Hines v. Wyeth and Bourne v. E.I. Dupont de Nemours & Co. are two cases in the Fourth Circuit in which the plaintiffs brought suit against companies due to alleged adverse effects from chemical exposure. In Hines, plaintiff Leah Royce Hines was diagnosed with breast cancer after being prescribed hormone replacement therapy drugs. Hines brought several products liability claims against Wyeth LLC and Upjohn, the manufacturers of the three drugs which she had been prescribed. Two expert witnesses, Doctors Tilley and Austin, were to testify in the case; each believed that Provera (or medroxyprogesterone acetate (MPA)) was unsafe for women needing hormone replacement therapy. The court granted the defendants’ motion to exclude the doctors’ testimony due to their research methods.
Dr. Tilley based his testimony in large part upon a 2006 study performed using Wood monkeys as test subjects. The results indicated that the monkeys given the MPA drug were more highly predisposed toward the development of breast cancer. The court, using the Daubert standard, refused to apply the results of the Wood monkey experiment to humans because of the lack of any verified data that MPA drugs had a significant carcinogenic effect on humans. The court explicitly stated that “animal studies cannot be reliably extrapolated to humans.”
In Bourne, the plaintiff sued the manufacturer of a chemical fungicide known as benomyl, stating that exposure to the chemical during pregnancy had caused her child to be born with severe birth defects. The Bourne court, also applying the Daubert standard, excluded the testimony of expert witnesses who conducted in vivo and in vitro tests for the effects of benomyl on rats, which the court found insufficient to justify expert witness testimony that the chemical had caused plaintiff’s birth defects.
In both cases, plaintiffs’ experts based their testimony upon results obtained from animal subjects. The courts in both cases relied on the two-prong Daubert test. And in both cases, the courts ruled that findings based upon animal tests failed.

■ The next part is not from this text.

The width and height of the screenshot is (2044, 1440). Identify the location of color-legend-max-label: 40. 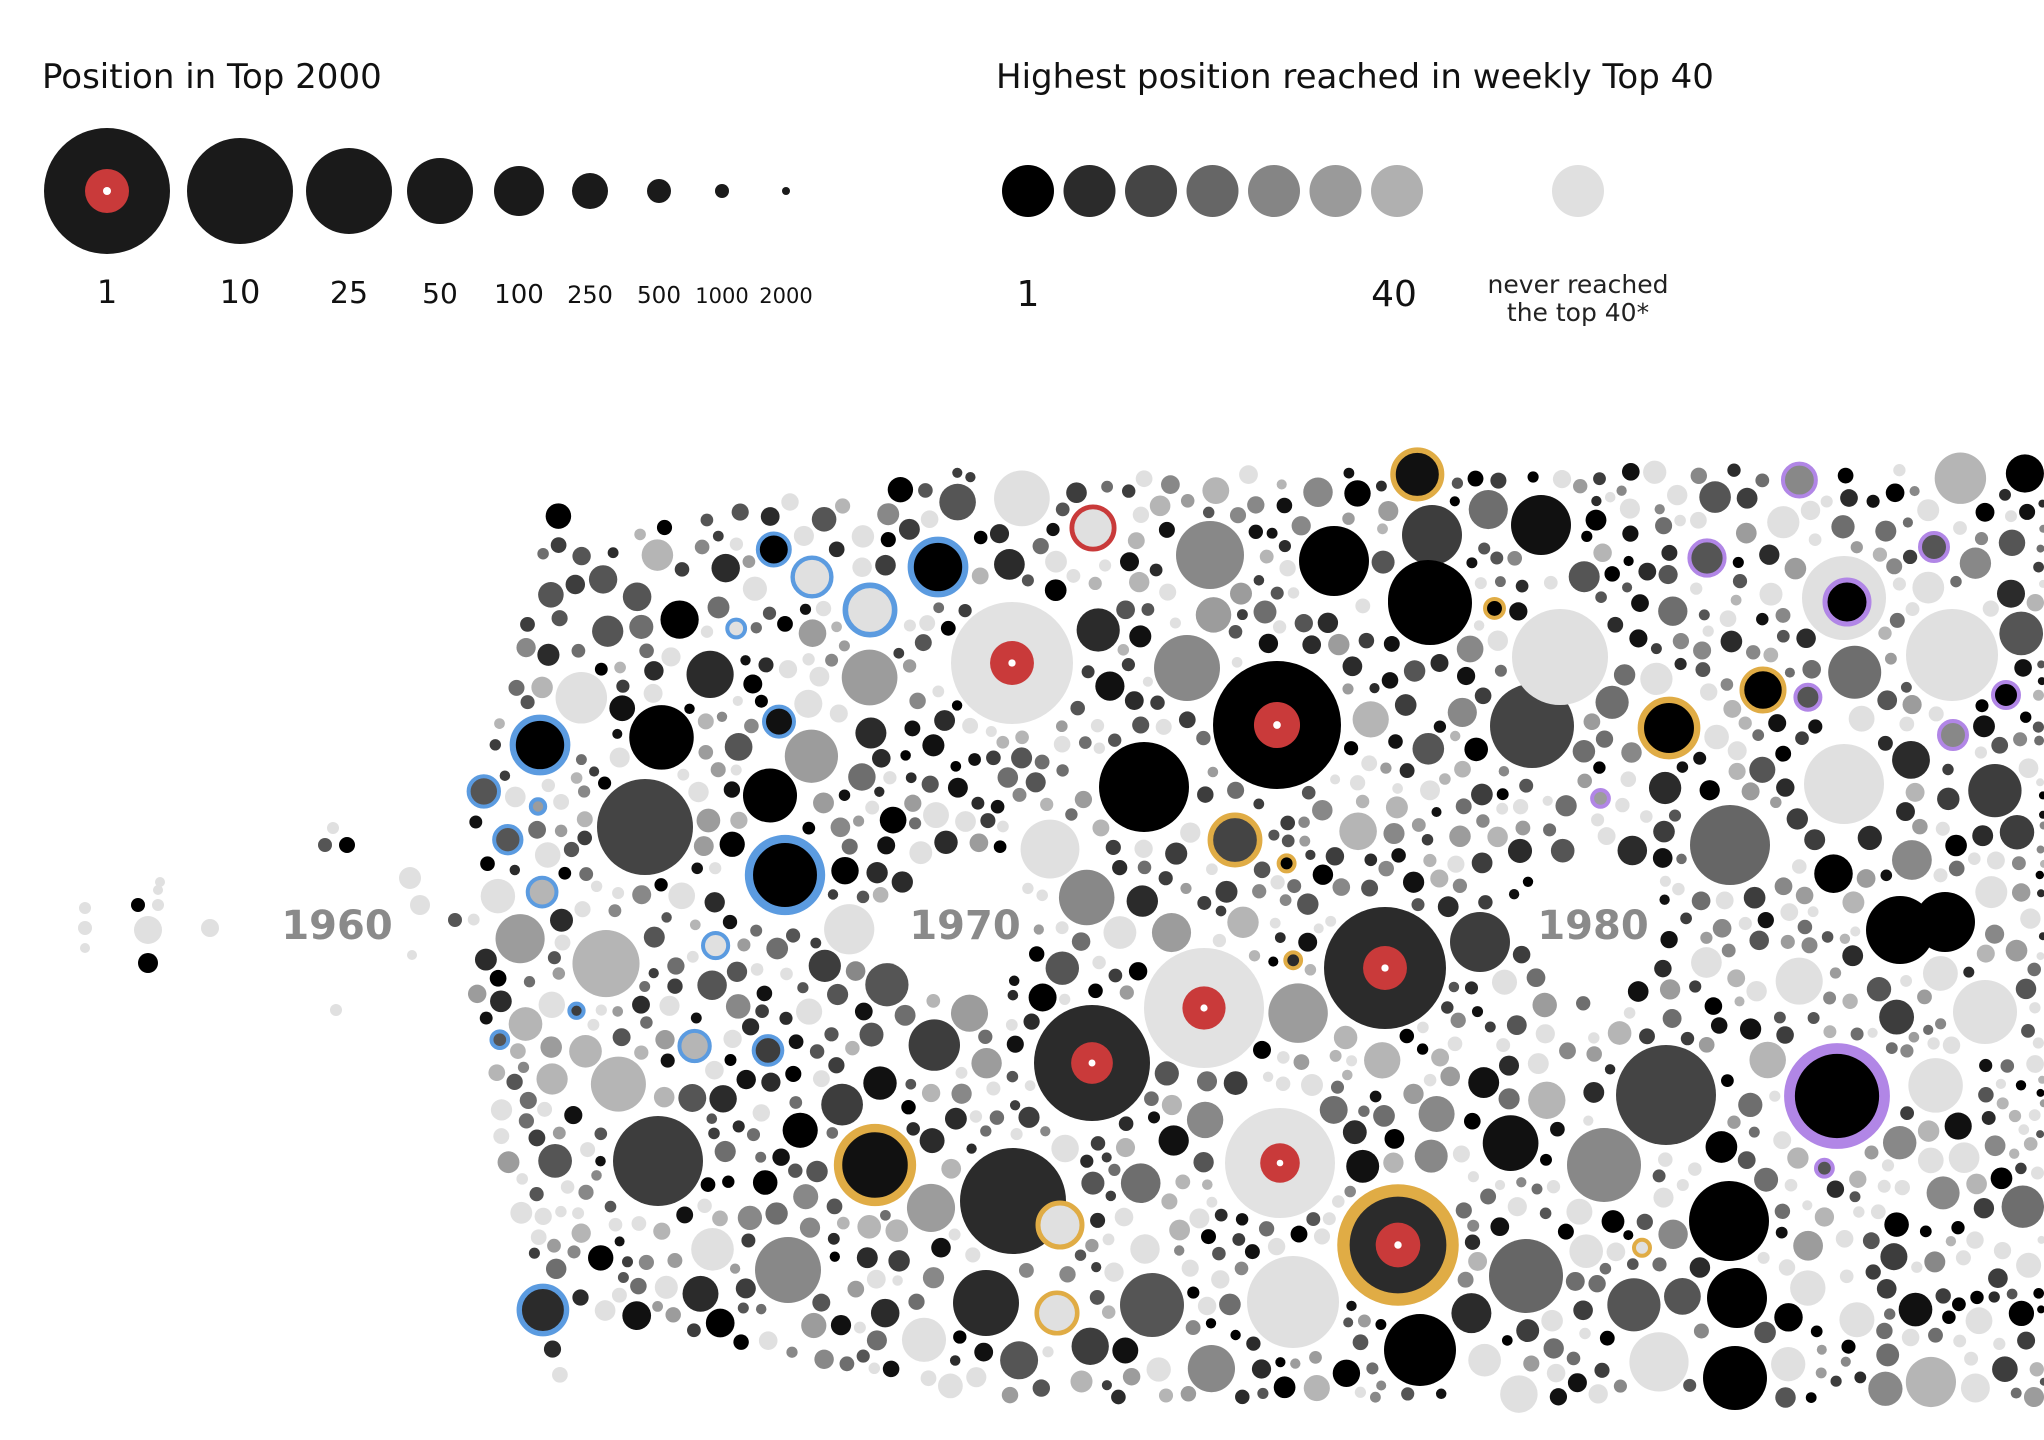
(1394, 294).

North Carolina courts, unlike others in the Fourth Circuit, currently bind themselves to a precedent which places its focus on the amount of evidence that a court admits to trial, rather than the relevance thereof—a standard of quantity rather than quality. Not only does the relevance of testimony protect plaintiffs’ interests but stricter standards may, just as increased regulations on animal research have, incentivize the use of more modern technologies. If researchers are pushed to utilize methods that are more accurate to humans, such as explant culture, it would have a positive lasting in the sense that public concerns regarding animal testing as flawed and often inaccurate would be alleviated.
Animal research is a long-lived practice, however it is not the only method of conducting scientific research meant for the benefit of humans. At the same time, explant culturing and the collection of human tissues therefor have remained largely unregulated, and explant culture continues to surge forward in its applicability to humans and public health and welfare. At current, there is an opportunity for efficiency to intersect with justice; will simply being more comfortable with its older standard lead North Carolina to miss it?